GDN:NEWS ARTICLES
The Legend of Heroes: Trails in the Sky Review (PSP)
Posted by Christophor Rick (TheSuperGuido), Apr 26, 2011 08:33
This game, like many Japanese RPGs is really slow moving. The game opens with a fairly
quick (20 lines or so) text-based dialog between a father and his daughter. Cassius has been traveling and Estelle is upset that he has been gone so long. She hopes he’s brought her a present, and he has, a mysterious boy. Then, of course, it kicks into high gear with an anime montage introducing all of the characters and some of the regions you’ll see in the game.
After that five minute cut scene you get back to the game where some time has passed and inexplicably, the boy and girl are now brother and sister. Hey, I didn’t say it was a well-thought-out story, just a story. Another four hundred lines of text later and you get to do something with your characters which is go and finish your training in the Bracer Guild, which requires another hundred lines of text to read through and some basic, introductory tutorials. Then, over an hour into the game, you finally get to play a mission which is still part of the tutorial and introduces you to all the aspects of the turn-based combat system.

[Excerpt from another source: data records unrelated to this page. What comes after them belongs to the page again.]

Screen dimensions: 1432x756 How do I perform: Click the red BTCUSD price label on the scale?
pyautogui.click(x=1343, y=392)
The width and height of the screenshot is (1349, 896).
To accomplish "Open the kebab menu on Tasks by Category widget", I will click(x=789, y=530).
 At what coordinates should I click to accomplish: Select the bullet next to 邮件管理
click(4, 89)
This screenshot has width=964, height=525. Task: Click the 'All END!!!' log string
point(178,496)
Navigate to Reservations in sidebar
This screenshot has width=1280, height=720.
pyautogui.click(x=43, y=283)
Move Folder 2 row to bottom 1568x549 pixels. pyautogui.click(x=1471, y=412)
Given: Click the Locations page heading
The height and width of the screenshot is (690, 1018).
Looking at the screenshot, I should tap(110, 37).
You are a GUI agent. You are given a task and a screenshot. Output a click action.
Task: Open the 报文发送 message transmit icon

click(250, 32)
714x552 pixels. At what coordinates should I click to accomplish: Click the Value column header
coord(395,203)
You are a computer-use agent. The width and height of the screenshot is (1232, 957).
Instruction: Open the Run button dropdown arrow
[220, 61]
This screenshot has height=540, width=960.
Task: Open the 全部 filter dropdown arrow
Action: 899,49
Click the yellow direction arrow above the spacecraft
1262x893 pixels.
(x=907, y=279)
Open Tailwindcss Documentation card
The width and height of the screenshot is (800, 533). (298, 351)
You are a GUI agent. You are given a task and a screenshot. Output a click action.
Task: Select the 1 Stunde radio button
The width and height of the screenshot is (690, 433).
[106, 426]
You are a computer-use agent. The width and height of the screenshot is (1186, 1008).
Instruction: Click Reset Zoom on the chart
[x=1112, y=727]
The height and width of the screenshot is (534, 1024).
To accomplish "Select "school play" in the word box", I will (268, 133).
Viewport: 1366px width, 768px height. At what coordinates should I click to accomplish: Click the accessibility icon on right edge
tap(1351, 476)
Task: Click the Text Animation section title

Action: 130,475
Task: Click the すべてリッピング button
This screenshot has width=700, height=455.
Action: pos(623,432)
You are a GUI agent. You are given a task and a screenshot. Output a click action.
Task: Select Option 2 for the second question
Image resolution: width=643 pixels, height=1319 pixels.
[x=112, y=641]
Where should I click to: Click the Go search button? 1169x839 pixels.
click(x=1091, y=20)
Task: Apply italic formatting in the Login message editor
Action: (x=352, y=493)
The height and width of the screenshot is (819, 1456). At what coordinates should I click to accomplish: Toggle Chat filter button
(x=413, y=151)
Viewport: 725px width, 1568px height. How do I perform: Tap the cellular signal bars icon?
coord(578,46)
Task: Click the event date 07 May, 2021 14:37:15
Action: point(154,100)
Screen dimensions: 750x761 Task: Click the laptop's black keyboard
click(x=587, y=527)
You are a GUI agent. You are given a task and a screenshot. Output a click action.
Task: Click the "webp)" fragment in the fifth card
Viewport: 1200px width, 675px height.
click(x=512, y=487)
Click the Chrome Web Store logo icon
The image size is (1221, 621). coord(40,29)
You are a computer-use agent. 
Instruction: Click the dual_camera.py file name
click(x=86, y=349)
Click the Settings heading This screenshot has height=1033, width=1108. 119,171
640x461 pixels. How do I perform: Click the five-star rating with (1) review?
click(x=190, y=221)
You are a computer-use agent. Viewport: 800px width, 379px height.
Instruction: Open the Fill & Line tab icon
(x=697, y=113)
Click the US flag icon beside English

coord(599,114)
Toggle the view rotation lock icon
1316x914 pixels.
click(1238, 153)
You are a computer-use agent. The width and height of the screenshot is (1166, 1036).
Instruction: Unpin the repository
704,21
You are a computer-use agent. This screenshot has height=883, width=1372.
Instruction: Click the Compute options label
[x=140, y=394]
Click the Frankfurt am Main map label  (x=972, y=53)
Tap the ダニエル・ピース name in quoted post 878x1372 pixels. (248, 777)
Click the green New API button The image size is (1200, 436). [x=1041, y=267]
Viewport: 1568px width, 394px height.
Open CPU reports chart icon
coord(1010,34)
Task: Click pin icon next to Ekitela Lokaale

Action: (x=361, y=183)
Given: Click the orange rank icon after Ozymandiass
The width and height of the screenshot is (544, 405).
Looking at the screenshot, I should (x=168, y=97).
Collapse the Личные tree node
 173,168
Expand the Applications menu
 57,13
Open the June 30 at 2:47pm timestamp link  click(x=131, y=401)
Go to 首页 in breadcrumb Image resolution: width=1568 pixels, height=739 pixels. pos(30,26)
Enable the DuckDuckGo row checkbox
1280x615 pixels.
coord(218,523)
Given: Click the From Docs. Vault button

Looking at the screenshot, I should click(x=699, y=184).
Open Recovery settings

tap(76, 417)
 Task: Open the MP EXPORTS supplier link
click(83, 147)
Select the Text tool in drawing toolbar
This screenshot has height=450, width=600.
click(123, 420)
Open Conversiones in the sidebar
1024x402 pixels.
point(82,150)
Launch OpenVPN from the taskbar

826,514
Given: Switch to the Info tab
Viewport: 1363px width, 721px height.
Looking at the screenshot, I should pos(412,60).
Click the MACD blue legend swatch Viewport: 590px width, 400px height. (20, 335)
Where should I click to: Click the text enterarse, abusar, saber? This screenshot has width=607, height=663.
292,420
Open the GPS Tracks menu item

Once you’ve nailed that down there are loads more text to plow through and finally, you are on your own. There are still some further dialogs you need to pass before getting into more gameplay but they’re minor in comparison to all the intro dialogs.
The gameplay is a standard isometric view for the main world and encounters then are instances, also isometric, and turn-based. The game was originally developed in Japan back in 2004.
After about 10 hours of play the story still hadn’t gotten rolling. There were some hints of what was going on and some very minor events but overall you’re sort of left with this ’what am I doing’ feeling much of the time.

The gameplay unfolds through missions (quests) that you undertake for members of the community which provide you with experience, Sepith (a mineral of some value that can be turned into quartz which allows for special magic), Mira (the monetary unit) and helps push the extremely slow-moving story forward. Twelve and a half hours in and I still haven’t got the full information on what’s going on in the world but there were enough hints that give me a general idea.